O que se pede =>
No trecho sobre reconhecimento de pessoas, qual artigo do Código de Processo Penal é citado?

Trecho da página =>
Amigos costumam confiar em seus amigos, especialmente quando a amizade é de tantos anos. Nenhum deles perguntou se o carro era roubado. Que amigo pergunta isso a outro, sem qualquer razão para desconfiar?
Sem ainda entender a razão do convite do amigo, então baleado e no hospital, os dois chegaram à Delegacia. O Delegado de Polícia, que estava a cargo da investigação, entrou em contato com o dono do veículo, para que fosse até o local, a fim de proceder ao reconhecimento de pessoas. Ou seja: era preciso se constatar se aqueles dois foram, ou não, os autores do crime de roubo do veículo.
A vítima do roubo chegou, então, à Delegacia. No caso, o Delegado de Polícia agiu exatamente como determina a legislação, no que tange ao reconhecimento de pessoas.
Para relembrar, preconiza o artigo 226, do Código de Processo Penal, que:
Art. 226. Quando houver necessidade de fazer-se o reconhecimento de pessoa, proceder-se-á pela seguinte forma:
I – a pessoa que tiver de fazer o reconhecimento será convidada a descrever a pessoa que deva ser reconhecida;
Il – a pessoa, cujo reconhecimento se pretender, será colocada, se possível, ao lado de outras que com ela tiverem qualquer semelhança, convidando-se quem tiver de fazer o reconhecimento a apontá-la;
III – se houver razão para recear que a pessoa chamada para o reconhecimento, por efeito de intimidação ou outra influência, não diga a verdade em face da pessoa que deve ser reconhecida, a autoridade providenciará para que esta não veja aquela;
IV – do ato de reconhecimento lavrar-se-á auto pormenorizado, subscrito pela autoridade, pela pessoa chamada para proceder ao reconhecimento e por duas testemunhas presenciais.

Dados coletados =>
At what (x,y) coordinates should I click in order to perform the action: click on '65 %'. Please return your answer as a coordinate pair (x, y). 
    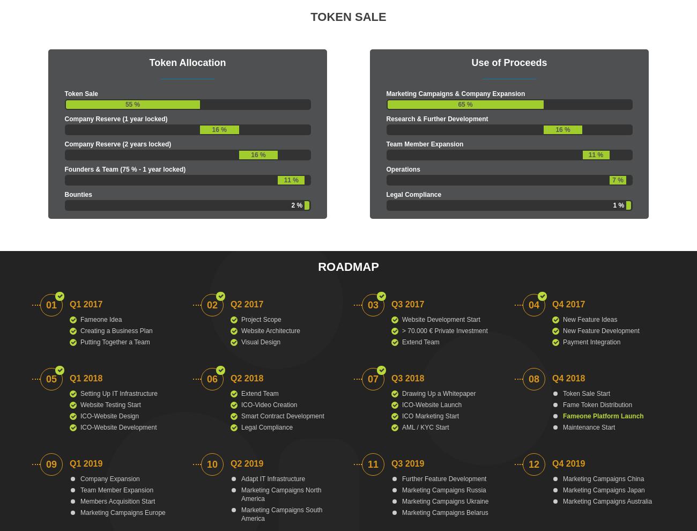
    Looking at the image, I should click on (464, 104).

Resposta à tarefa =>
O artigo 226.